--- Provided data ---
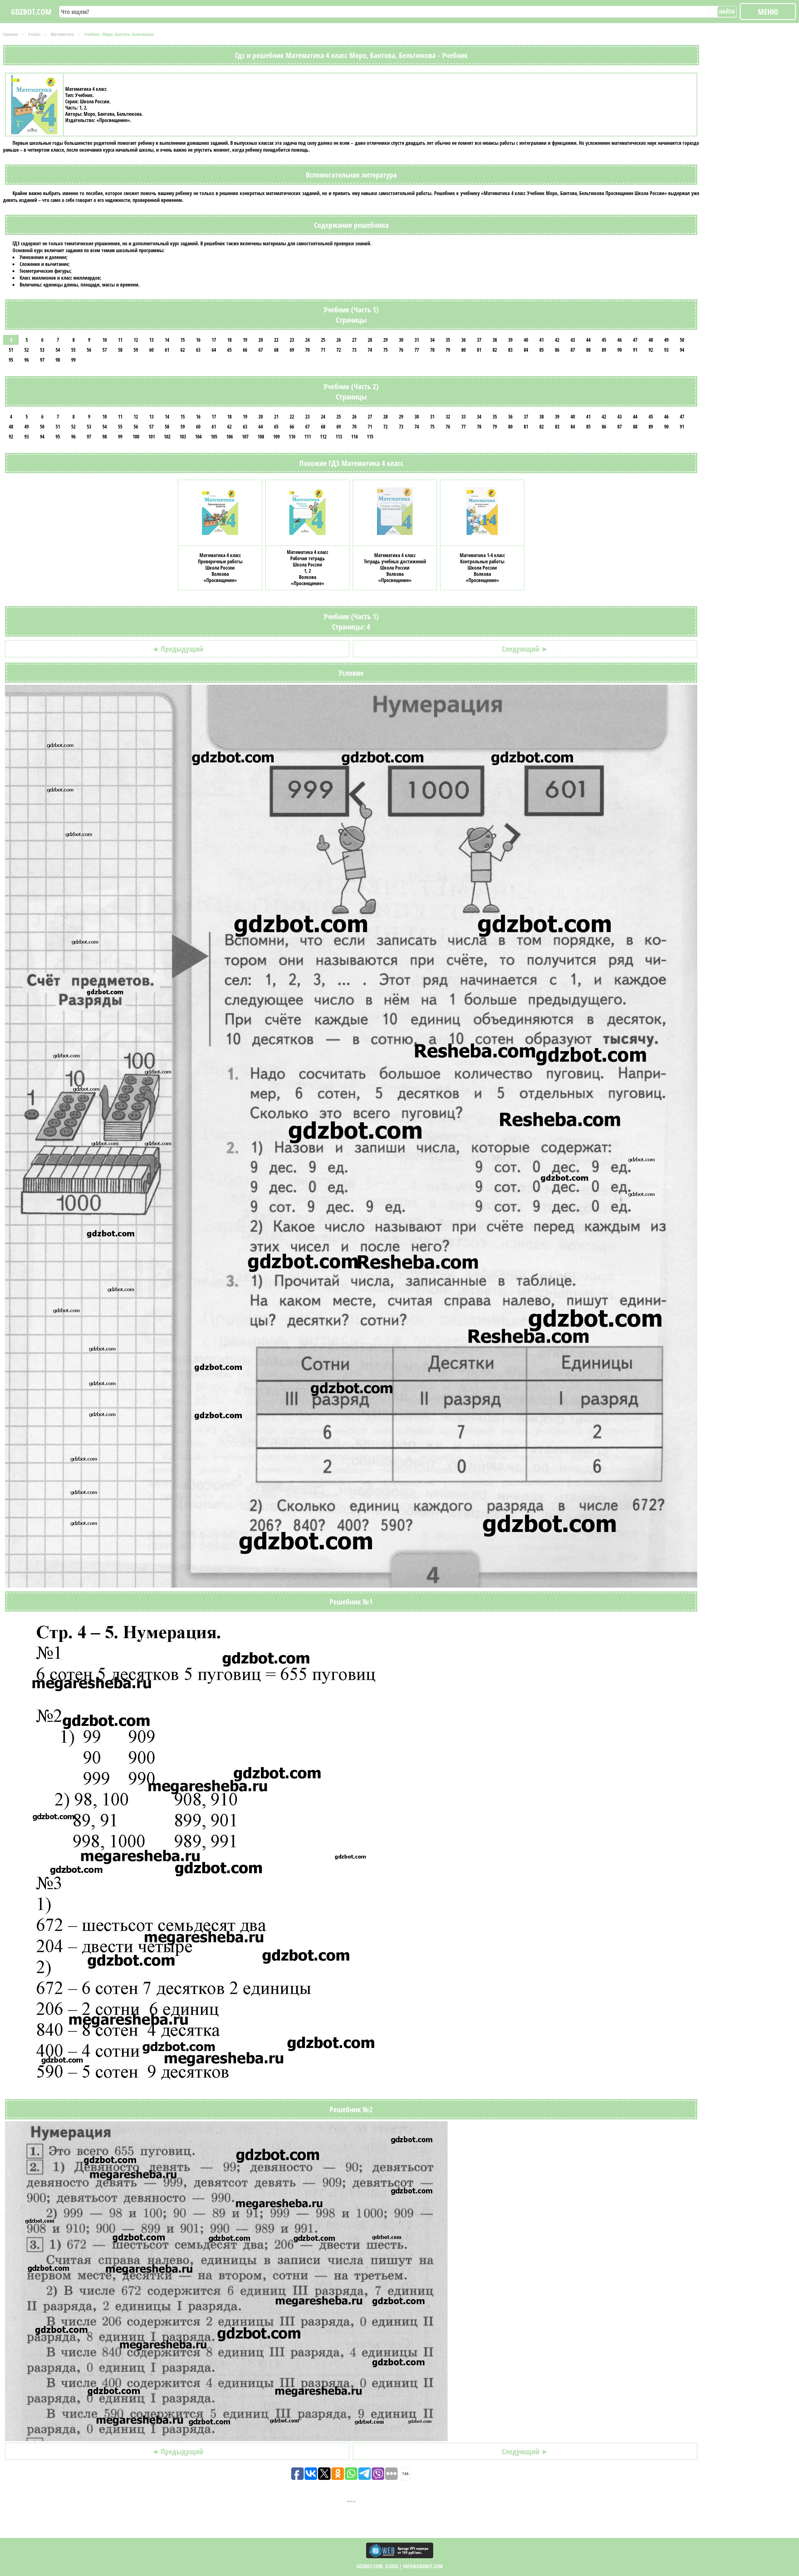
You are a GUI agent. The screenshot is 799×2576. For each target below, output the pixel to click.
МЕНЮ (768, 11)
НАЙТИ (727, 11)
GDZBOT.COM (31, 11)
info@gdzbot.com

--- Directions for this task ---
Every line of the material must be repeated exactly; pictures stay out.

--- Written solution ---
You are a GUI agent. The screenshot is 799×2576. For each target below, output the pixel to click.
МЕНЮ (768, 11)
НАЙТИ (727, 11)
GDZBOT.COM (31, 11)
info@gdzbot.com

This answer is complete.